En un paso hacia adelante en los esfuerzos por desmantelar la central nuclear de Fukushima, devastada por el terremoto y tsunami de 2011, las autoridades japonesas han iniciado el vertido de aguas residuales depuradas al océano Pacífico. La noticia ha generado tanto interés como preocupación, pero según TEPCO (Tokyo Electric Power Company), la compañía responsable de la planta, los niveles de radiactividad en las muestras tomadas tras el vertido están muy por debajo de los límites de seguridad.

El portavoz de TEPCO, Keisuke Matsuo, declaró el viernes que las muestras analizadas presentan concentraciones de radioactividad por debajo de 1.500 Bq/L (bequerelios por litro).

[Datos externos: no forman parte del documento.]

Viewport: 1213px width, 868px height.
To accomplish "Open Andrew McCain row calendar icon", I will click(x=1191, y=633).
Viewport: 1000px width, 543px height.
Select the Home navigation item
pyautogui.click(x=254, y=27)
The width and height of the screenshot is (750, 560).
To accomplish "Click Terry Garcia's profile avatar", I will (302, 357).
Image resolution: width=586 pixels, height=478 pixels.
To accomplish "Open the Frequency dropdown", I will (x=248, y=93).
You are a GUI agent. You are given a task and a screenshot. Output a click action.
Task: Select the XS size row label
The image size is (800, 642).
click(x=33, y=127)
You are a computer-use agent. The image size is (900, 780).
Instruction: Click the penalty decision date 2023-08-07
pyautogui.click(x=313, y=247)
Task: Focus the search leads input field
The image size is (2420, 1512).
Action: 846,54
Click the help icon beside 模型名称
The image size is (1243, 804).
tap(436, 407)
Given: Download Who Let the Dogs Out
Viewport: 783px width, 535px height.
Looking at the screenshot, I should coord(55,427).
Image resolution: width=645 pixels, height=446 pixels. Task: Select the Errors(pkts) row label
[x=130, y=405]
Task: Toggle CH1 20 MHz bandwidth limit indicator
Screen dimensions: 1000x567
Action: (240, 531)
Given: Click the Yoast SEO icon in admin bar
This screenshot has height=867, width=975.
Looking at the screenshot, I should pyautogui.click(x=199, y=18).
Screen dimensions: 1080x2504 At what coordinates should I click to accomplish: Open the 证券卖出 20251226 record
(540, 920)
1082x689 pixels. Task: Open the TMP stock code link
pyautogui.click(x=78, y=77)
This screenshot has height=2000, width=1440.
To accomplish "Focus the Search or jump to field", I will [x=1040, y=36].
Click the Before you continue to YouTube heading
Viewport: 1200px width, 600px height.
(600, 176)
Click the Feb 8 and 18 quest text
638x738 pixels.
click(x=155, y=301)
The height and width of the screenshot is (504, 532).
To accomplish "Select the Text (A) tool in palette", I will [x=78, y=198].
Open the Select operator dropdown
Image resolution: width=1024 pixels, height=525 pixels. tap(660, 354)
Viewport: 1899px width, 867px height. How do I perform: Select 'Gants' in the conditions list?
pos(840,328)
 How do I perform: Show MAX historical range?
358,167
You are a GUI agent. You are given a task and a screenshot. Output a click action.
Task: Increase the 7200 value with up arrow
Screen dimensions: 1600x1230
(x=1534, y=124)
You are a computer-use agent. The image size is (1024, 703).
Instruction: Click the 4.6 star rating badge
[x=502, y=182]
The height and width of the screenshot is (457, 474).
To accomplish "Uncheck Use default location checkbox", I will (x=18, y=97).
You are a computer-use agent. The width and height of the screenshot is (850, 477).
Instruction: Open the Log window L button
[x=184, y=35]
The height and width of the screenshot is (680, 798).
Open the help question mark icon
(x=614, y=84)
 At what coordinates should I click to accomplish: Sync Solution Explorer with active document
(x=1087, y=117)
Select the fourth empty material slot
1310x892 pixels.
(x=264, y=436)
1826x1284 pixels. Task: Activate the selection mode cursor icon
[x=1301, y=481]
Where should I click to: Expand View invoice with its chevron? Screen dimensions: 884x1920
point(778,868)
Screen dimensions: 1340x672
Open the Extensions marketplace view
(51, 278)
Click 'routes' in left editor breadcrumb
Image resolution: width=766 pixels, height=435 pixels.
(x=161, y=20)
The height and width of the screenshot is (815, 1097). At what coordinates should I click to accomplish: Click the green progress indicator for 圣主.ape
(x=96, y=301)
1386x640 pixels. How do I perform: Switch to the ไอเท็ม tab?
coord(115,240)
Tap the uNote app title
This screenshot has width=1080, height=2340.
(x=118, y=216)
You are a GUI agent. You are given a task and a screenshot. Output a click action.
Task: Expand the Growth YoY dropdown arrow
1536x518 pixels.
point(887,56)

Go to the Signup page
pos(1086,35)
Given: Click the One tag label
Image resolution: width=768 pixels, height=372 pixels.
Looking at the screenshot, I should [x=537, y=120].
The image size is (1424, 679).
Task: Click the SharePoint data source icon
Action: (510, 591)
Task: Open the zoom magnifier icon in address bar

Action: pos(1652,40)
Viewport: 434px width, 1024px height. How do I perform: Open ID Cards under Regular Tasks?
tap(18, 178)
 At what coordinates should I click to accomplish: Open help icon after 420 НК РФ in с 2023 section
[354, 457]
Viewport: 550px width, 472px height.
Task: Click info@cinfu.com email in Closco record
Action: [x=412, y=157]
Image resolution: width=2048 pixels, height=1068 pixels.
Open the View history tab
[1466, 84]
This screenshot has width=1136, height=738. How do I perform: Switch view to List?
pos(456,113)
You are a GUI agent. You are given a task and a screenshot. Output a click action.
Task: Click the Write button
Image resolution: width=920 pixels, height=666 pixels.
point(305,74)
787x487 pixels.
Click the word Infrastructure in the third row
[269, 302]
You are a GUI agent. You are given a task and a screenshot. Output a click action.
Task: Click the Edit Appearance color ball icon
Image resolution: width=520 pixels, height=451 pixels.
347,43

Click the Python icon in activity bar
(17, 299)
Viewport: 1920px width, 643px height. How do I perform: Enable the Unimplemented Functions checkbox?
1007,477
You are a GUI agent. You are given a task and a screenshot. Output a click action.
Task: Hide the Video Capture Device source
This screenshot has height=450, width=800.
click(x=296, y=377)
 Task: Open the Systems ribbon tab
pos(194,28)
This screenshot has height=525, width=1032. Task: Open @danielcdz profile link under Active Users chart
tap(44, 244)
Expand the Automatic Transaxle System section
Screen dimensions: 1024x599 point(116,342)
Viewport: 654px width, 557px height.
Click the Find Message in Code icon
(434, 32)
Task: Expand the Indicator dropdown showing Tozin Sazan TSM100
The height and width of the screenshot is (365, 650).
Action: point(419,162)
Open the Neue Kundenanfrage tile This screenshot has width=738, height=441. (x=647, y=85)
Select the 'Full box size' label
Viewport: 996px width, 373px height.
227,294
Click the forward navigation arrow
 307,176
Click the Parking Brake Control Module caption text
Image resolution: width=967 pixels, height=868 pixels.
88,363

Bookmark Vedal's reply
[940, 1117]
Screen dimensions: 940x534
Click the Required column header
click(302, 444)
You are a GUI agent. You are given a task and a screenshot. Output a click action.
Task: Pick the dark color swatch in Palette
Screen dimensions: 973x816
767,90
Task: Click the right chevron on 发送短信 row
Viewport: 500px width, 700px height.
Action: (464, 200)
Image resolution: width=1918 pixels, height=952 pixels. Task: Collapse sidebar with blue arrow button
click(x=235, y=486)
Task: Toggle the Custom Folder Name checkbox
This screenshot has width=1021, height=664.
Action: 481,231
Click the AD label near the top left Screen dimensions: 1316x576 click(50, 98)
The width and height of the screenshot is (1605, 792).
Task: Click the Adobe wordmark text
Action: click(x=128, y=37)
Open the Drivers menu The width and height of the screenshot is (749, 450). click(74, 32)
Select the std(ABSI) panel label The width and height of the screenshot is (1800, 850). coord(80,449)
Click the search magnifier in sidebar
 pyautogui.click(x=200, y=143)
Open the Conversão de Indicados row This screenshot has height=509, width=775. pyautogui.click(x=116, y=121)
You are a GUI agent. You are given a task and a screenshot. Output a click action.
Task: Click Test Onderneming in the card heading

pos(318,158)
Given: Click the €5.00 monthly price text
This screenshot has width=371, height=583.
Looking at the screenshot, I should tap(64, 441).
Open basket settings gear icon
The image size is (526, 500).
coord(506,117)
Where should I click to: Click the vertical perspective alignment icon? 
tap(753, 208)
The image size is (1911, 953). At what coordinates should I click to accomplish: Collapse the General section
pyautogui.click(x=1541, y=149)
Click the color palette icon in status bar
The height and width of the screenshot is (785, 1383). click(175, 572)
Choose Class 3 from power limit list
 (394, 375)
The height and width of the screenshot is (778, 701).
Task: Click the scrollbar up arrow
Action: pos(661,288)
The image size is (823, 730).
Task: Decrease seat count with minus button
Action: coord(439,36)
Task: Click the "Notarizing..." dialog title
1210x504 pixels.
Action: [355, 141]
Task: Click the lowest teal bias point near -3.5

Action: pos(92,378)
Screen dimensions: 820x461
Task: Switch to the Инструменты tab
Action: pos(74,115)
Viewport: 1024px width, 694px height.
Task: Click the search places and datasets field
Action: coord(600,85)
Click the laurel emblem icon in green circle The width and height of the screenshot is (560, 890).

Esto es considerablemente menor que la norma nacional de seguridad de 60.000 Bq/L. Según Matsuo, «Hemos confirmado que el valor analizado es igual a la concentración calculada». Estos resultados proporcionan cierto alivio y apuntan a un cumplimiento estricto de las normas de seguridad en este proceso de vertido.

La magnitud de esta operación no puede pasarse por alto. Se espera que se viertan alrededor de más de un millón de toneladas de agua depurada al océano Pacífico, lo que equivale a aproximadamente 540 piscinas olímpicas. Esta medida es considerada un paso fundamental en la desmantelación de la central nuclear, que aún presenta riesgos significativos incluso después de más de una década de la trágica catástrofe natural y nuclear.

El proceso de vertido ha sido supervisado de cerca por el Organismo Internacional de Energía Atómica (OIEA), una entidad de la ONU especializada en asuntos nucleares. El OIEA ha dado su aprobación al plan y ha asegurado que se adhiere a las «normas internacionales de seguridad». A pesar de esta validación, el proyecto ha suscitado inquietudes a nivel internacional, especialmente en los países vecinos encabezados por China, y también ha generado preocupación en la industria pesquera.

Los temores sobre las consecuencias medioambientales y la seguridad alimentaria son comprensibles, dado el historial de contaminación radiactiva que sigue asociado con la catástrofe de Fukushima. Aunque TEPCO insiste en la seguridad y en la adhesión a los límites establecidos, la ansiedad persiste en los países cercanos y en los grupos relacionados con la pesca.